━━━━━ Text
We pulled into our favorite spot, unloaded the horses and got them set up on their high ties. Snap on the side by himself on one of the TieRite ties. Rain on the other side at the back on the other TieRite. Tanna at the LQ window next to Rain. Tanna was on the HiTie brand. Really nice to have a quick set up for the horses.

We continued to do our camp chores until we were all set up; pausing to chat with others that were already there or pulling in. I still had plenty of daylight left, so I saddled up Snap and headed out on trail for a bit of a ride. I have been working Snap a lot just him and me. We've been having some issues with him spooking. Stopping short mostly, but some harder sideways spooks. We walked for about 10 minutes, then I asked for a trot.

Snap has a great trot, but he hasn't learned to relax in it much when we're out by ourselves. He's usually quite tense. This ride was no exception. He was tense and looking around. He would stop and snort at things.

On our way out, we met Nelia and Kara coming back in marking trail for the ride. Snap did quite well with passing them. No issues. I was pleased. Pretty sure that's the first time he's encountered horses going the opposite way on a narrow trail. At least when we're by ourselves. He did well and continued out the trail.

When we got to Bandy Creek about a mile from camp, he stopped and snorted and danced. Refusing to get his pretty feet wet. I just sat relaxed and blocked every effort to turn around to go back. Finally, he stretched his head down, blew at the water and stepped in. Walked calmly across. Goofy boy. Only took about 3 minutes. On we went, sometimes walking, sometimes trotting.

We were in a good trot and I was starting to think how well he was doing. We came around a bend in the trail and he spooked hard to the right. I didn't and fell on my rear. Lately, I've been thudding when I fall off, but this time, I actually bounced. Hit the ground and popped right back onto my feet. Snap was standing a few feet off, staring intently into the woods…at a stump. I walked up to him and took the reins.
━━━━━━━━━━
━━━━━ Entries
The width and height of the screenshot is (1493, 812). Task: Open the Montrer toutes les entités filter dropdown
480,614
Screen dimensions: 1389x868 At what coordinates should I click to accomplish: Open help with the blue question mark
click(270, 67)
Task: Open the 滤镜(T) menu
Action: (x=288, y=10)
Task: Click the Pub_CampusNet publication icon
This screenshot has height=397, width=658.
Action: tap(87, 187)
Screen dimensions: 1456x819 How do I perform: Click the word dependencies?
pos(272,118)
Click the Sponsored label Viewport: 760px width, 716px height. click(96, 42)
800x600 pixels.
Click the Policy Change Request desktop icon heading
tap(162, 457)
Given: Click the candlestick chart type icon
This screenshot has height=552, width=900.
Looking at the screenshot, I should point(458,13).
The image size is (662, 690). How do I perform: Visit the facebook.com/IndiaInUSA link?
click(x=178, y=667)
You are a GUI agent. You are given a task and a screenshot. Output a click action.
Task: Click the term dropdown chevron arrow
━━━━━━━━━━
#### [Exercises to complete]
a – Name every horse that appears by name in the trail-ride account.
b – Extend the trail-ride account beyond its final sentence.

#### [Results of the tasks]
a – Snap, Rain, Tanna

b –
The Barefoot Cheyenne saddle was on its side. A treeless saddle I picked up a couple months ago. It's a nice saddle, but tends to slip on Snap when he spooks like that. Likely because I'm too much in my feet and not enough on my seat. I do keep the girth quite snug on him. I loosened the girth, righted the saddle and tightened the girth again all while Snap danced and snorted. Maybe the stump moved.

I was nervous about getting back on, so I hand walked him down the trail (away from camp!) for a few hundred feet. Then I found a ledge along the trail, got back on and headed away from camp again. This time at a walk. No more trotting.

As we walked along, I analyzed. Snap still spooked at stuff, but at a walk his spooking was very mild and easy to ride. He wanted to look at EVERYTHING. So we walked. At the pavement, we turned around to go back to camp. And continued to walk.

Time to re-evaluate. I had been thinking of Snap as a horse that needs to be conditioned (muscled up) for a 25 mile ride. But he isn't ready for that. He needs lots of time on trail to look at things and realize they won't hurt him. I forget that things are so new to him. I've been rushing him and it's time to back off. So now, I'm not thinking about doing a competition on him anytime this season. We'll go out and walk and walk and walk. Maybe some trotting when with other horses or when he's totally relaxed.

Also, I'm going to fit my Specialized saddle to Snap and use the treed saddle on him for a good while. That way if he does spook hard, the saddle will stop slipping so much.

That was the first big lesson, paradigm shift number 1.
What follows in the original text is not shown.